Patrick "Pat" Joseph DonnellyFebruary 22, 1956 ~ May 18, 2018
Patrick “Pat” Donnelly made his last sarcastic and most likely wildly inappropriate comments on May 18, 2018. Along with him goes the countless stories he loved to tell (we are still unsure which were true).
Pat was born to Mary and Patrick Donnelly in February 1956 on the big rock (Newfoundland). He is survived by his daughters Jessalynn (Mike Vawer) of Calgary, Alberta and Leslie Langen (Jonny) of Strathmore, Alberta. Pat is also survived by 3 loving but annoying sisters, Margaret Duby (Ed) of Ottawa, Ontario, Karen Annette (Diz) LeJeune (Ivan Busenius) of Red Deer Alberta and Lisette (Liz) Kaip (Bill) of Yellowknife, NT. Most importantly he is survived by 4 beautiful grandchildren; Alexander, Joshua, Zoey and Amber. Pat was predeceased by; his father, Patrick Donnelly, his mother, Mary Anastasia Grias (ne Newton / Donnelly), his step-father, Jean Grias, his sister, Mary Josephine “Jo or Jody or Jo Jo” Harris, and his sister Eileen “Deb” Margaret Ullathorne. Pat is also survived by many Nieces and Nephews; Trevor McKenzie, Shane McKenzie, Erin Ruppel, Lindsay Ullathorne, Phil Duby, Melody Duby, Justin Duby, Mark Conner, Patrick Conner, Brian Conner, Kirsten Kaip, Tara Kaip and Reggie Kaip as well as great nieces and nephews Ben, Charlotte, Sam, Audrey, Emily, Matthew, Aiden, Nathan, Lacie, Chayton, Asher and Lanaya.
Pat was hauled north to Hay River NWT in his younger days along with his many siblings so that Mom (Mary) could take a teaching job there. This is where, despite the lifelong issues with his eyes, Pat began to spread his wings and live life the way he wanted to (haphazardly). Pat finished high school and went off to Calgary to take journalism (so he could get even more people to listen to his stories).
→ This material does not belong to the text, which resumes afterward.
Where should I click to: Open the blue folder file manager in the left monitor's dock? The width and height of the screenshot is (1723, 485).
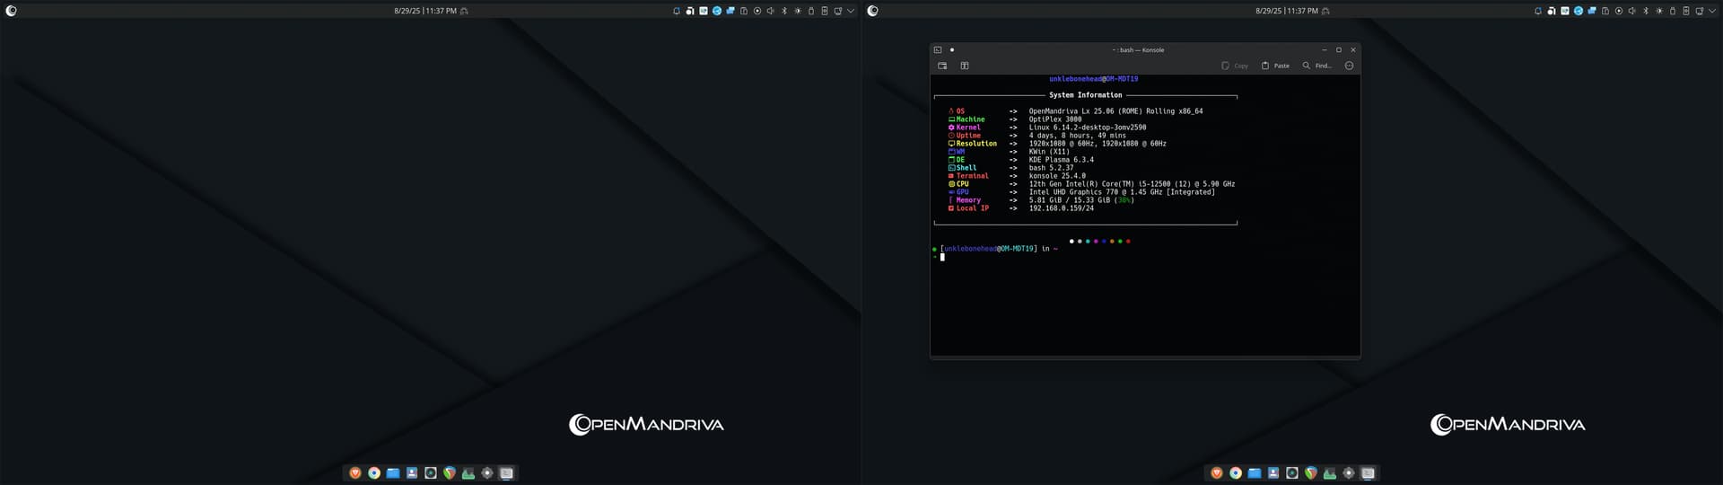pyautogui.click(x=393, y=473)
He soon tired of the City life and headed back to Hay River. That is when he took a job fighting forest fires. He stayed with that job for many years of crazy and memorable Sunday dinners, trivial pursuit games and sibling wars at Mom’s, and then moved further westward (but still North) to the Yukon. It was while living in Dawson City, Yukon that he met Kathy and, much to everyone’s surprise, ended up a married man with 2 daughters! This new life didn’t work well with Pat’s nomadic, fly-by-the-seat-of-his-pants style and he was soon off on his own again and living in Mayo, Yukon where he lived for some 30 years in the style he preferred – alone with nobody to tell him what to do, and by the seat-of-his-pants. Except for the extreme patience and kindness of a few good friends (Dale and Darlene Hutton, Mary) Pat may very well have met his maker a long time ago!
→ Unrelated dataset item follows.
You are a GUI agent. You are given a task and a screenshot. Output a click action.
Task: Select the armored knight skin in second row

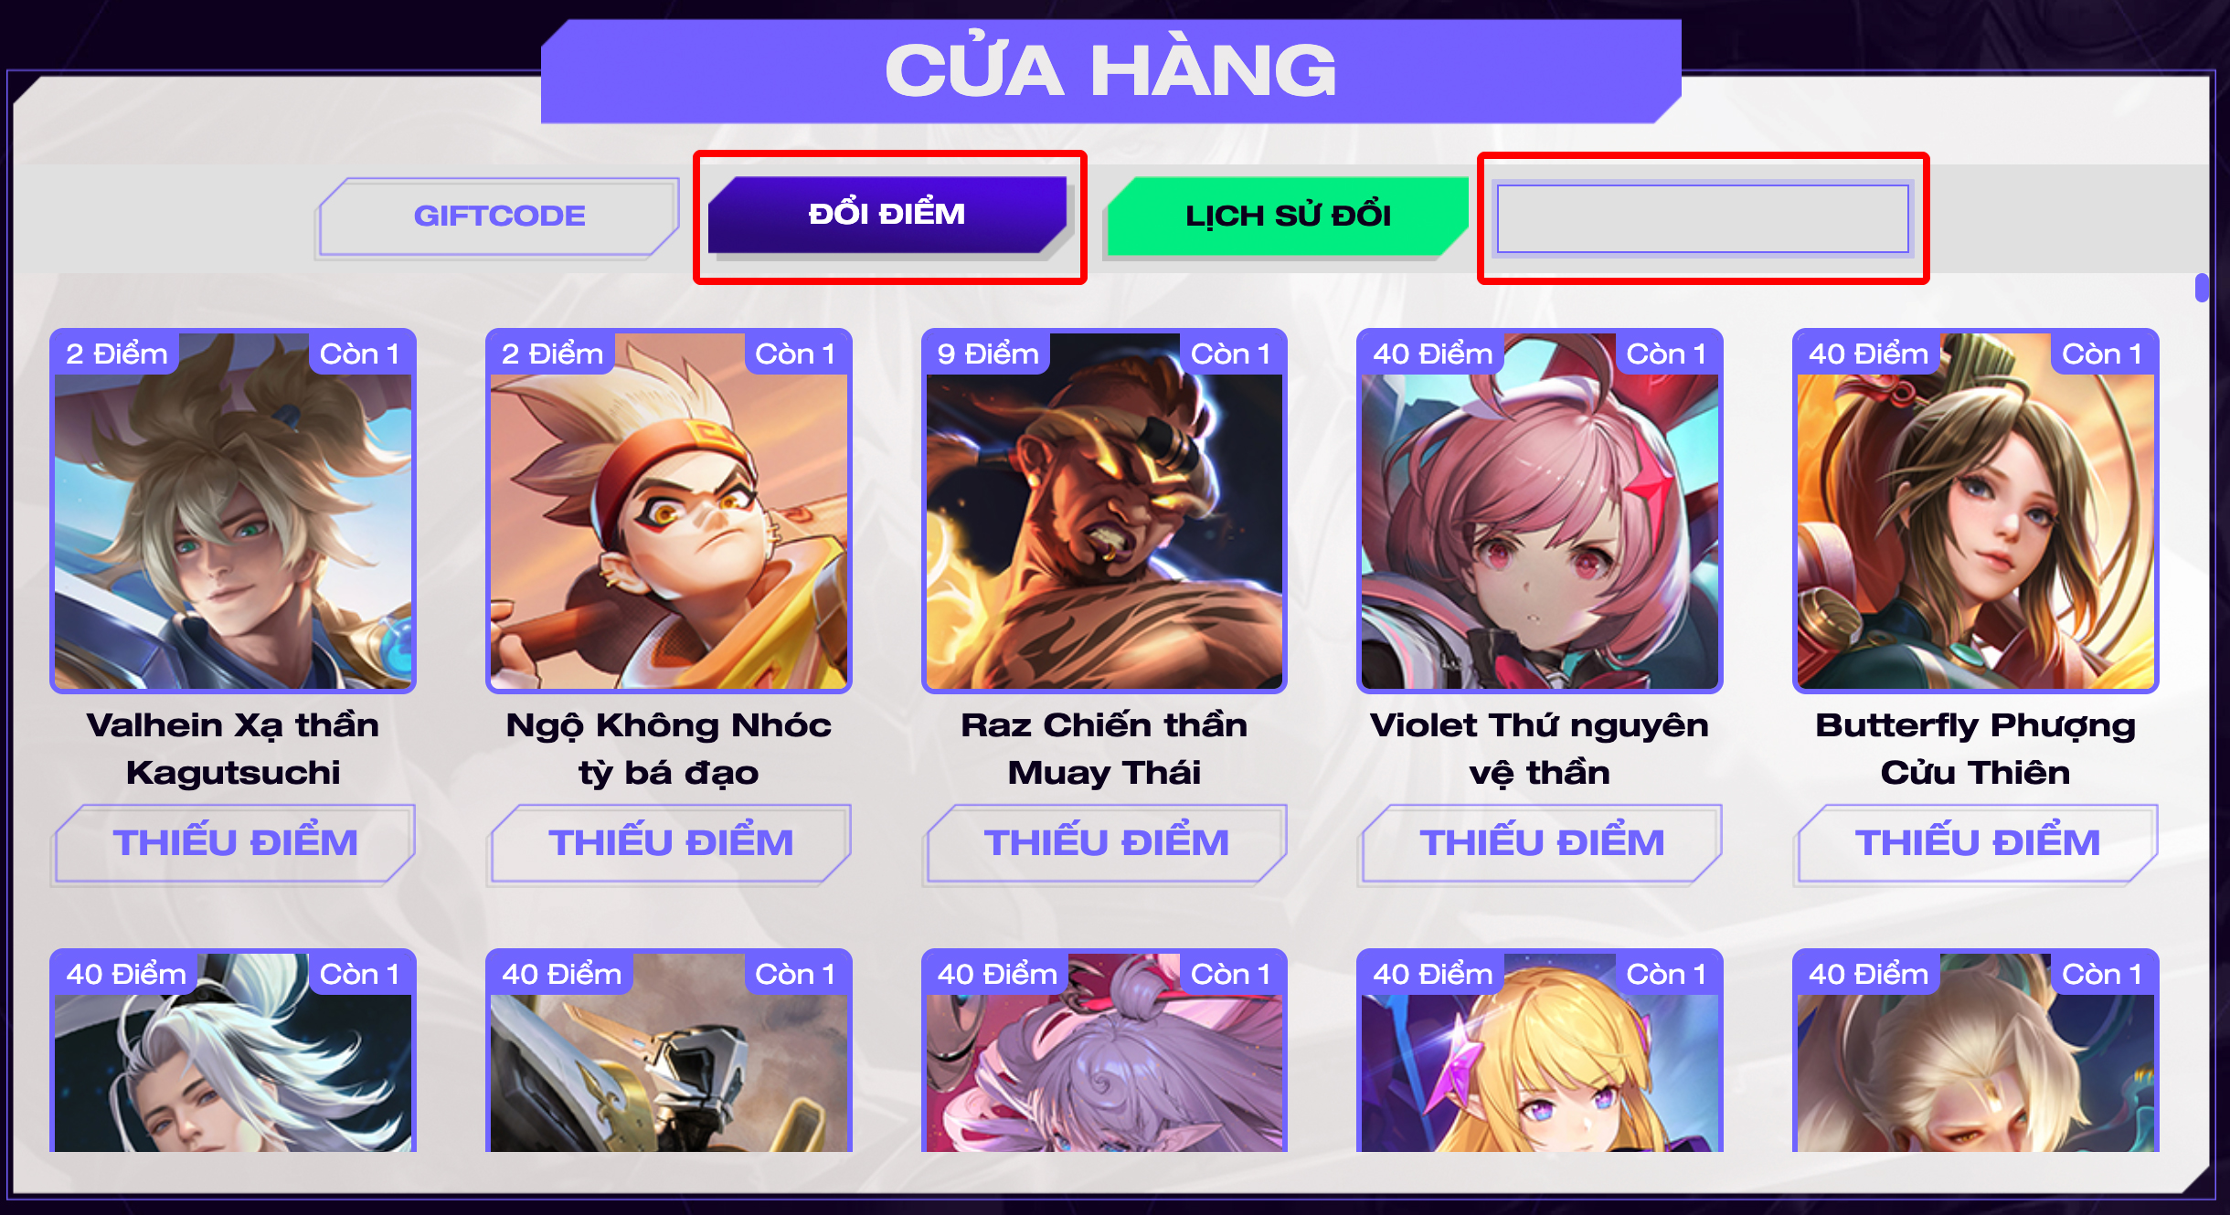pyautogui.click(x=669, y=1051)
For the past several years Pat worked for the Town of Mayo as the recycling coordinator and looking after the free store. Pat also loved to travel. Some years back he left on a solo trip to Australia with his documents, his backpack and his bicycle and what a trip it was! Of course, he withdrew all his pension money and blew it for this trip (somehow knowing that he wouldn’t need it later on in life). While he was on this trip Pat wrote another story disguised as a letter to us back home. We don’t know how he found the time to write in-between being robbed, getting lost, being bitten by a poisonous spider and getting hospitalized, but never-the-less this is one story that is documented and most likely true (at least some of it).
Pat died knowing (much to his dismay) that there were a few people in this world smarter than he was (but only a few). Jo Jo and Mary and “possibly” Deb. It’s a good bet that he’s already challenged Jo Jo and Deb to a rousing game of Trivial Pursuit! His regrets were few but included not seeing more of his daughters, getting to make a final round trip to see all his family spread across the country, and to not get to eat a big f***ing hotdog (or 5) at a live Toronto Blue Jays game.
Pat did not lead an average life. He traveled where he wanted to travel and how he wanted to travel (mostly by bus), made inappropriate comments at every chance, learned only what he wanted to learn, shared what he wanted to share, and loved who he wanted to love.
At Pat’s request there will be no funeral or service. Cremation will take place and his ashes will be spread as requested by his good friend Dale.
Donations can be made to the Canadian National Institute for the Blind in Pat’s name.